Hempelmann sieht Rennräder als Feld für Spezialisten. »Das gilt nicht nur fürs Sortiment, sondern vor allem für die Mitarbeiter im Service und im Verkauf. Wer als klassischer Allround-Händler noch Rennräder anbietet, wird es zunehmend schwer haben.« Was bei Gravelbikes vielleicht noch funktioniere, wo durch die Pandemie eine neue Käuferschicht herangewachsen ist, sei bei Rennrädern eben nicht erfolgversprechend. »Beim Straßenrennrad haben wir es mit sehr anspruchsvollen Zielgruppen zu tun. Da müssen die Mitarbeiter mitreden können.« Hempelmann sieht eine Pflicht zur Augenhöhe. »Das ist bei dieser Produktgruppe sehr schwierig, denn die Hobbyfahrer haben ein hohes Fachwissen, das von der Industrie befördert wird. Sie lesen die Tour, sie informieren sich im Netz, da müssen Verkäufer auf dem neuesten Stand sein. Hier muss ein Laden seine Rennradaffinität klar zeigen, sonst wird er nicht ernst genommen.« Hempelmanns Botschaft: ganz oder gar nicht.
Zurück an den Bodensee zu Richard Daempfle. Er hat sich als Förderer des Radsports einen Namen gemacht. Er hatte ein weltweit renommiertes MTB-Marathon-Team, er sponsert Straßenstars wie Emanuel Buchmann und Liane Lippert. Daempfle ist verwurzelt in der Radsportszene der Region, unterstützt etwa den Ex-Profi Uwe Peschel bei seinem Projekt »Move«, das Menschen den Radsport vermitteln soll. Er organisiert regelmäßig Events mit Rennradsportlern, auch mit dem RSV Seerose aus Friedrichshafen. Und deshalb war er auch gefeit davor, die Produktkategorie Rennrad auszusortieren.

Rennrad funktioniert nicht zuletzt über Ambiente, Design und Edles.

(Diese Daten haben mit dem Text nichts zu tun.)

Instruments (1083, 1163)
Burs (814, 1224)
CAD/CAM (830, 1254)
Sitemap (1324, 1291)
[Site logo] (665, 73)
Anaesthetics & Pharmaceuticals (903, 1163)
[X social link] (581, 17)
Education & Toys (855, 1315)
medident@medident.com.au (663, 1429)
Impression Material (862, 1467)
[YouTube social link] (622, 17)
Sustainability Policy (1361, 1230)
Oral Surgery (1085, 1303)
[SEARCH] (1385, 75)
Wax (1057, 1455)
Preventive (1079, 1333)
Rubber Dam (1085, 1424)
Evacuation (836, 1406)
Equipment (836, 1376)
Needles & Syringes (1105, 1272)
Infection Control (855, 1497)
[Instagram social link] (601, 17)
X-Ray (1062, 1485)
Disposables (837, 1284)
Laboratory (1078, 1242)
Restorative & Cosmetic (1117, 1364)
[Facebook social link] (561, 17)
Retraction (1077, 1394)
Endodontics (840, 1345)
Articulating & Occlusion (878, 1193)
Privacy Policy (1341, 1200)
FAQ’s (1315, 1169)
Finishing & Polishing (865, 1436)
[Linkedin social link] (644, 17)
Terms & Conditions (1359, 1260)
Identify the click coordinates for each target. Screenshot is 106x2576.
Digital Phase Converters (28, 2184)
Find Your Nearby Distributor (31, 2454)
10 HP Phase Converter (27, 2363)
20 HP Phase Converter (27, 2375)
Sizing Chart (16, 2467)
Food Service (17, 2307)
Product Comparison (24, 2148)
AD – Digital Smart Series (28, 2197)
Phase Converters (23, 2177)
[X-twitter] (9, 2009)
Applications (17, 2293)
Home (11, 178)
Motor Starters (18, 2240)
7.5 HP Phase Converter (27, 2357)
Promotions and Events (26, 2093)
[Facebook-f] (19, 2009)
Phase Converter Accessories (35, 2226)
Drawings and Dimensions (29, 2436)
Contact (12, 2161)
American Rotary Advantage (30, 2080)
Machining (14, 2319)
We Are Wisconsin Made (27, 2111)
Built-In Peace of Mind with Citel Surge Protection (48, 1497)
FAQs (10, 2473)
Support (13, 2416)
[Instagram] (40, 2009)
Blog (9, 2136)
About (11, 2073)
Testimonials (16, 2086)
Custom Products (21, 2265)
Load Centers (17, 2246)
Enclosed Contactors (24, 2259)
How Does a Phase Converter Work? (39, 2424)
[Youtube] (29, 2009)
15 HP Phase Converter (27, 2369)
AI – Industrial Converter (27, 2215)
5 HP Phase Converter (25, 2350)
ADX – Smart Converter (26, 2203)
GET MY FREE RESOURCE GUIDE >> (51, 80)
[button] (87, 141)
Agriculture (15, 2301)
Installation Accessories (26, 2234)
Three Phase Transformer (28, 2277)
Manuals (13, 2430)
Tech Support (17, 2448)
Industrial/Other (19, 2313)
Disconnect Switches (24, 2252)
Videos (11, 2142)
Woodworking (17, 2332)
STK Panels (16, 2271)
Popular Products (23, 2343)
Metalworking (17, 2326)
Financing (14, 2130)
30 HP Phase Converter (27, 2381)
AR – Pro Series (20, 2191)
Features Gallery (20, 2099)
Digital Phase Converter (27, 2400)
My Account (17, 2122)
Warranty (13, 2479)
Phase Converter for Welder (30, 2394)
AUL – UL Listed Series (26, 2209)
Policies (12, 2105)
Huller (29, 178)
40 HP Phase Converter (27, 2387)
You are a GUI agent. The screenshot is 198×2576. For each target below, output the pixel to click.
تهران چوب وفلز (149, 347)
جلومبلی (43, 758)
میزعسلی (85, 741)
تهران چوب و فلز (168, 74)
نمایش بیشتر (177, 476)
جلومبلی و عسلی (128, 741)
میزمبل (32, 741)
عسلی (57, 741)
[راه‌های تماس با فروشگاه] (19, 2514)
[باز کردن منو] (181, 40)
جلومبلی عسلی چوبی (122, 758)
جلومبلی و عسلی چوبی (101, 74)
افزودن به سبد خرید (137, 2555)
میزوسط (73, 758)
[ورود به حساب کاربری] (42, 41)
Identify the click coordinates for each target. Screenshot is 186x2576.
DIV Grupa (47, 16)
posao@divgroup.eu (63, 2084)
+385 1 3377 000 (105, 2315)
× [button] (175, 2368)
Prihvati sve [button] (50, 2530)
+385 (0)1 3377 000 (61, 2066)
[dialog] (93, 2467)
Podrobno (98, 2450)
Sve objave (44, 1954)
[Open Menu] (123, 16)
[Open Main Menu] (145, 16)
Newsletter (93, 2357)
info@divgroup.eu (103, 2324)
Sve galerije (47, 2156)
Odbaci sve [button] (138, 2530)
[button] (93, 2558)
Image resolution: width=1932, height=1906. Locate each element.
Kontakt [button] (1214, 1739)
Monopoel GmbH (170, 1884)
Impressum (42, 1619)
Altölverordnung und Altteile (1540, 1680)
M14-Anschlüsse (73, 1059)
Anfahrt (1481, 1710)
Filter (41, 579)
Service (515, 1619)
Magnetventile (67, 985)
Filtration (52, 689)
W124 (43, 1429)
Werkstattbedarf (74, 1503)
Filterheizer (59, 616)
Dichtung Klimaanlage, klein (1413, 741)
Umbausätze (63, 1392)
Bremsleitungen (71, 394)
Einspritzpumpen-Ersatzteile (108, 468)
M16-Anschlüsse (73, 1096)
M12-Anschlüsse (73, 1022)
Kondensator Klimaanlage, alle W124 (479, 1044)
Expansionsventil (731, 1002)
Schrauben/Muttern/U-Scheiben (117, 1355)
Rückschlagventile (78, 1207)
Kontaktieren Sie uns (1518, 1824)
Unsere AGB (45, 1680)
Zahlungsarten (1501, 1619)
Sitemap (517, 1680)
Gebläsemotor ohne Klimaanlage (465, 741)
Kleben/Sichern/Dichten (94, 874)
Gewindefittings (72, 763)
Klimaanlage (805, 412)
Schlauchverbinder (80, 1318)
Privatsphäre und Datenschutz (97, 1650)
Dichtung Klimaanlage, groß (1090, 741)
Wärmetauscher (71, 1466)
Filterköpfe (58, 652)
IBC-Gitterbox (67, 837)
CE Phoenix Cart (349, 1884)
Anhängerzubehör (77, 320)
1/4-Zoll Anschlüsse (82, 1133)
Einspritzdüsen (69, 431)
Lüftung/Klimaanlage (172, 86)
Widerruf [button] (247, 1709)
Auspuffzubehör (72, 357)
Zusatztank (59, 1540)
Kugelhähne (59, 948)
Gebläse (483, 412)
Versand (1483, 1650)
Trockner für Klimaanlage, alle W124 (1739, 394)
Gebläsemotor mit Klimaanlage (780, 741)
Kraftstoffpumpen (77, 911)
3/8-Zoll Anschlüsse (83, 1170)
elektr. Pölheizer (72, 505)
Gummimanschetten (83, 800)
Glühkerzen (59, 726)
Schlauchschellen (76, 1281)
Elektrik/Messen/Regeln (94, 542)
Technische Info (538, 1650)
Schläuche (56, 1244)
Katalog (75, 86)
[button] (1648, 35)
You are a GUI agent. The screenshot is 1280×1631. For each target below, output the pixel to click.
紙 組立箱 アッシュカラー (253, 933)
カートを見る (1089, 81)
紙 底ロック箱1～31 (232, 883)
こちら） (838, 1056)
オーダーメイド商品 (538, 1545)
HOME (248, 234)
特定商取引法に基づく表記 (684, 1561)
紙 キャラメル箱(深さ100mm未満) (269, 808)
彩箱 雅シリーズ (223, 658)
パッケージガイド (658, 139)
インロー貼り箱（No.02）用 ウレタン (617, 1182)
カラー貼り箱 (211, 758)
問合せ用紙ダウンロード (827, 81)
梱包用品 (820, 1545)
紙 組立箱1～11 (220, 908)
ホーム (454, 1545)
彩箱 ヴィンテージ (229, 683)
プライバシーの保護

Das Velodome in Zülpich (Bessenich) holt seine Kundschaft auch auf dieser Ebene ab.

»Genügend Händler haben das gemacht, sie haben vor allem in der Corona-Pandemie in einer Art Verteilermarkt E-Bikes verkauft und damit schnell Geld verdient«, sagt Daempfle. Auch »saikls« hat E-Bikes im Angebot, aber für Daempfle sind Rennräder heute ein »Pfund«. Jetzt, wo die Autos aus dem Meckenbeurer Ladenlokal verschwinden, wird gerade das Rennrad viel neue Fläche erhalten. Daempfle sieht ebenfalls die Notwendigkeit, den ambitionierten Kunden die hochwertige Marke auch klar abgetrennt zu präsentieren. Im Rennradverkauf bei »saikls« arbeiten ebenso wie im Service Leute, die den Sport selbst betreiben, darunter gestandene Rennfahrer und Ausdauersportler. »Für den Verkauf nehmen wir uns dann auch Zeit, denn die Leute kommen von weit her«, sagt Daempfle. Zwischen zwei und drei Stunden könne die Beratung dauern, die Abschlussquote sei dank zusätzlicher Angebote wie Vermessung der Kunden »sehr hoch«.

Brot, Butter und Delikatessen

Daempfle hält es für wichtig, dass er den Kunden auch eine Bandbreite an bewährten Marken anbieten kann. Das »Brot-und-Butter-Geschäft« macht sein Team bei den Rennrädern mit Marken wie Simplon, Giant, BMC, Ridley, Merida und Scott – also allesamt stabile, hochwertige Firmen. »Wir haben gute Beziehungen zu den Anbietern und haben uns dauerhaft einen guten Warenbestand erarbeitet«, sagt Daempfle. Zunehmend müsse aber auch Distinktion angeboten werden, was mit den Top-Marken Pinarello und Colnago möglich ist. Auch der Nachfrage nach speziellen Rädern und Rahmen für Damen trägt »saikls« zum Beispiel mit der Marke LIV Rechnung »Es geht dann kaum noch um den Preis, sondern um die Kompetenz und das Besondere«, sagt Daempfle. Und damit könne er ein sehr solides Geschäft betreiben, das nach dem Abklingen des E-Bike-Booms eine nachhaltig tragende Rolle verspreche. »Auf Sicht ist das Rennrad für uns die attraktivste Produktkategorie«, sagt Daempfle.
Für Händler, da ist sich auch Jörg Schumacher aus Zülpich sicher, braucht es hier aber Konsequenz. Schumacher hat die Rennräder schon vor vier Jahren aus dem klassischen Radgeschäft in der Innenstadt verbannt und ihnen ein neues Zuhause im »Velodome« gegeben, wo nur Renner und Gravelbikes im Angebot stehen. »Rennradkunden erwarten Glaubwürdigkeit. Ich kann da nicht auf der einen Seite E-Bikes verkaufen und direkt daneben ein seriöses Rennrad-Angebot machen«, sagt Schumacher. Zumal, so seine Erfahrung, die sportaffine Kundschaft ohnehin mit sehr klaren Vorstellungen zum Händler kommt. »Was man im Laufe der vergangenen Jahre erkennen konnte, war ein zunehmender Wunsch nach Exklusivität«, berichtet Schumacher. Es gehe also darum, diese Wünsche zu bedienen, die passenden Zubehörteile oder auch Individualisierungen wie etwa Speziallack anzubieten. Schumacher sieht zwischen den Preis-Leistungs-Großmarken und den Filialisten mit ihren aggressiven Angeboten nur die Chance, hochpreisige Nischen zu bedienen.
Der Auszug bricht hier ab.